• 「百聞は一見にしかず」の意味とは?

    「百聞は一見にしかず」の意味や使い方を解説します

誰もが知っている有名な言葉、「百聞は一見にしかず」。実はこの「百聞は一見にしかず」には続きもあるといわれていますが、ご存知でしょうか。

今回は、「百聞は一見にしかず」の意味や使い方・例文を解説します。また、類義語(似たことわざ)や対義語、英語表現も紹介しているので、ぜひ最後までチェックしてくださいね。

「百聞は一見にしかず」とは? 意味と由来

  • 「百聞は一見にしかず」の意味とは?

    「百聞は一見にしかず」とはどのような意味なのでしょうか?

ここでは、「百聞は一見にしかず」の意味と由来を解説します。

「百聞は一見にしかず」の意味

「百聞は一見にしかず(ひゃくぶんはいっけんにしかず)」とは、「他人から何度も話を聞くより、一度自分の目で見た方がよくわかる」という意味です。

「百聞は一見にしかず」の由来

「百聞は一見にしかず」は、故事成語です。故事成語とは、故事(昔からの言い伝えや昔話)をもとに生まれた言葉のことで、「百聞は一見にしかず」にももとになったエピソードがあります。
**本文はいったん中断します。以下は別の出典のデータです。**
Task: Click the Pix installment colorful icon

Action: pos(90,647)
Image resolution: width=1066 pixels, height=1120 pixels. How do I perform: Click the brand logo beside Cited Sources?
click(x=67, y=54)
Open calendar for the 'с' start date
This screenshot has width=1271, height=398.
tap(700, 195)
中国の古典に『漢書(かんじょ)』という歴史書があり、そこに「百聞不如一見、兵難隃度」というフレーズが登場します。書き下すと、「百聞は一見にしかず、兵は隃かにして度り難し」です。訳すと、「戦の前線の様子は遠くからではわからないので、伝聞ではなく直接見た方がいい」という意味です。このフレーズが使われたのは、次のような場面です。

あるとき、国が敵軍に攻め込まれました。「どう対応したらいいか? 」と尋ねられたとある将軍が、「戦いの前線での状況は、安全な場所で報告を聞いただけではよくわかりません。現場の状況を見ることが大切です。やはり何か効果的な対策を決めるためには、実際に将軍自ら見に行かねば。私が今から現場に行きます。指揮をとらせてください」と答えました。

これが、日本でも「百聞は一見にしかず」として定着したのです。

「百聞は一見にしかず」には続きがある?

「百聞は一見にしかず」には続きがあるといわれていますが、出典の『漢書』には「百聞不如一見(=百聞は一見にしかず)」しか載っていません。そのため、続きは誰かが創作したといわれています。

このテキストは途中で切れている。